Depois de passar uma das pontes sobre o rio, apelidadas de «pontes do rio Caldo», não nos apercebemos que é um pouco mais à esquerda que temos que virar para este refúgio minhoto. Uma rampa muito acentuada dá acesso à casa principal da Quinta do Agrinho, uma casa por si só nortenha, de grandes paredes de granito e portadas de madeira clara. Vêem-se já as cortinas tricotadas dos quartos, cheira a Natureza, quer pela frescura da relva acabada de regar há pouco quer pelo ar leve, perfumado pelo aroma da terra molhada. Mas logo a seguir vem outra casa, desta vez com uma varanda de madeira ao longo da sua extensão. Em baixo, a sala de refeições da casa e o sorriso aberto de duas senhoras de lá perto. Há que descer ainda umas escadas de pedra, apertadas, cujas paredes e desníveis nos deixam entender que se trata de uma quinta antiga, para chegarmos a um espaço aberto, no primeiro socalco da caminhada até ao Rio Cávado. Aqui, o silêncio é cortado por gargalhadas de pessoas dispostas pela esplanada e pela piscina cuja vista alcança vales e montes do outro lado, todos eles pincelados de verdes, como se de um quadro impressionista se tratasse.

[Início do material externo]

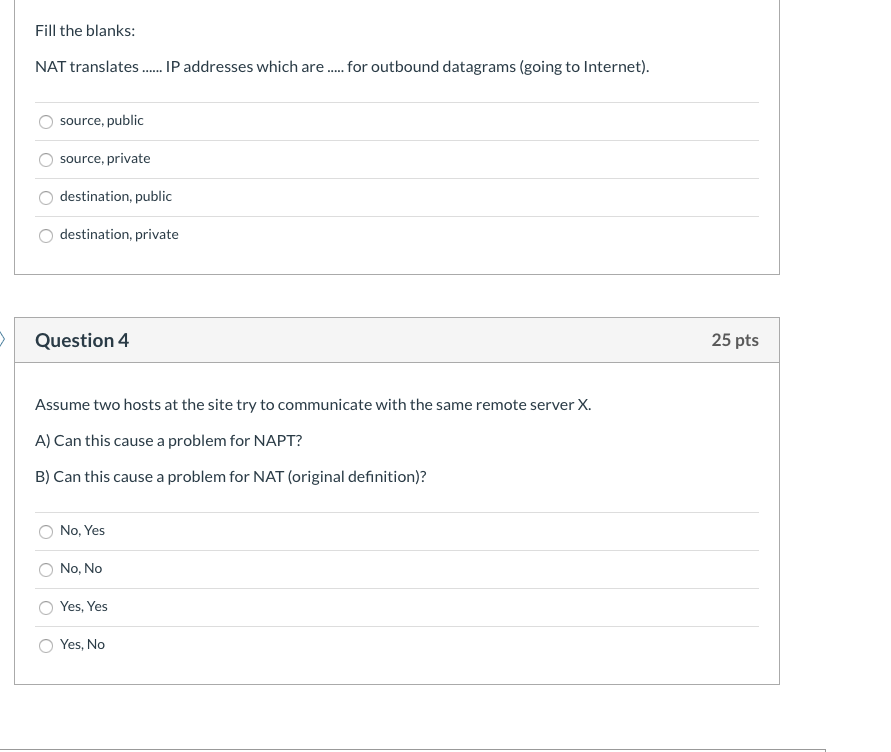Image resolution: width=891 pixels, height=752 pixels.
Task: Click the "No, Yes" answer label text
Action: click(x=82, y=530)
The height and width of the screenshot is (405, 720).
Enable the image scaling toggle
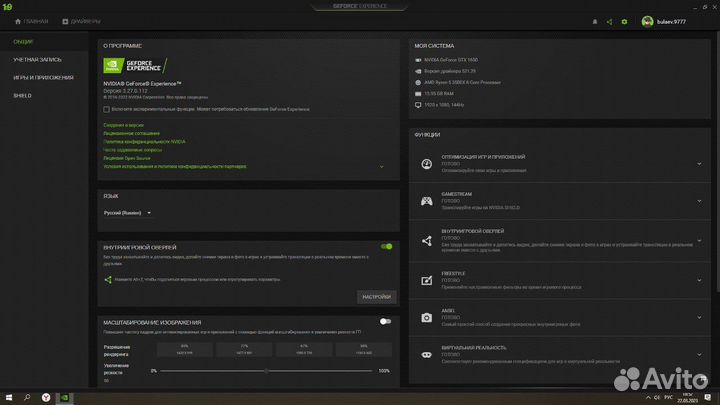point(385,322)
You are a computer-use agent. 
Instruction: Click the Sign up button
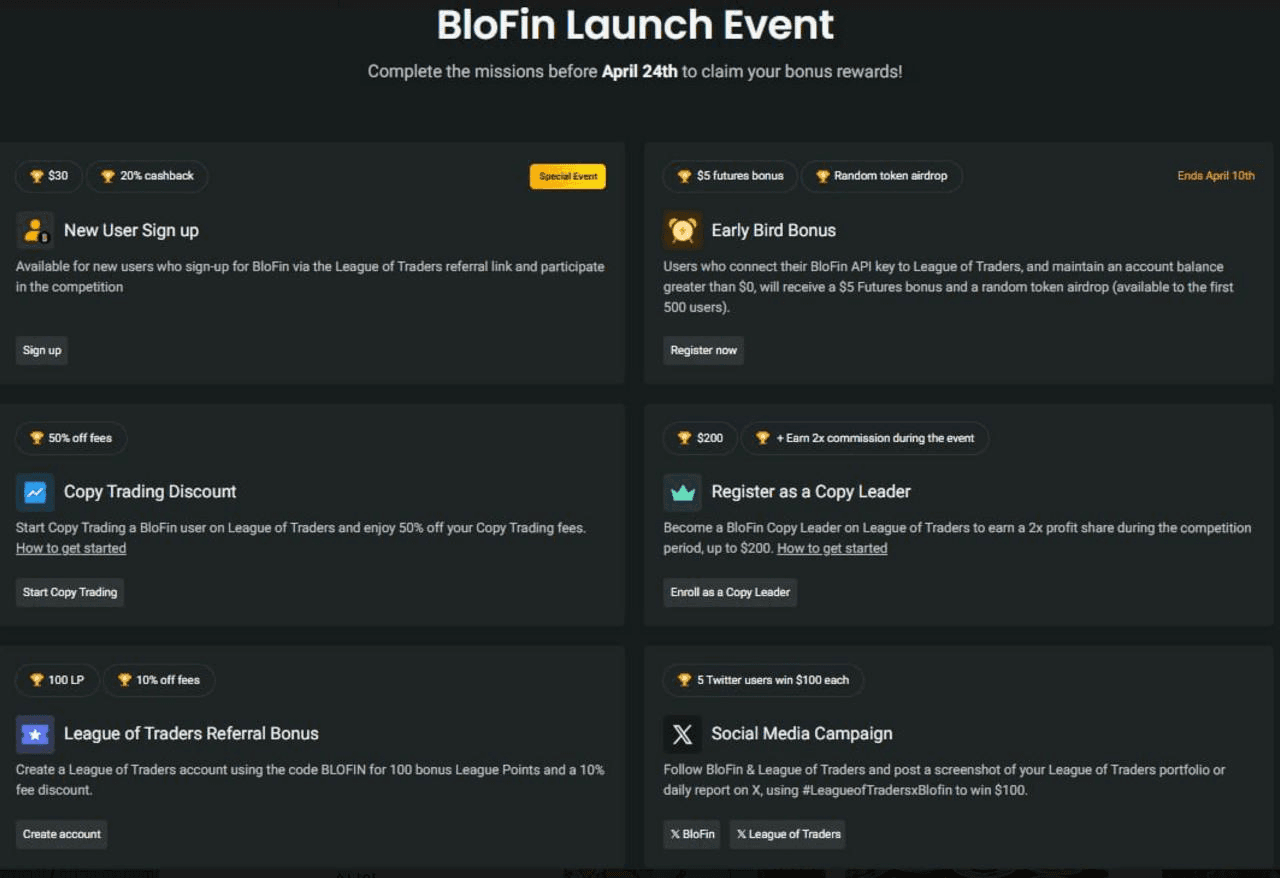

Deixamos a esplanada, onde um grupo entoava o refrão de uma música que nos lembrou uma festa de aldeia, e continuamos, descendo mais escadas para encontrar o segundo patamar. Sem querermos o som humano ficou lá em cima, já nada se ouve por aqui, a não ser água corrente. Mas o rio ainda tarda a aparecer... A água que ouvimos vem de uma fonte natural, escondida atrás do verde gelado da vegetação local. Uma água cristalina que parece vidro a correr. Depois de um gole encontramos mais uma casa, desta vez quartos emoldurados por madeira e relva. Descemos mais um pouco e um espigueiro convida-nos a entrar. Lá dentro, o espectáculo é fabuloso: o sol corta as ripas de madeira e penetra o espigueiro partindo-se em dezenas de feixes de luz que nos listam o corpo. Estamos sozinhos, olhamos lá para fora e vemos tudo, ou quase tudo... Não conseguimos ver o rio, apenas o pressentimos. Para isso, descemos mais, muito mais, e encontramos um cais de madeira onde a água nos é oferecida de forma pura, englobada por um espectáculo natural.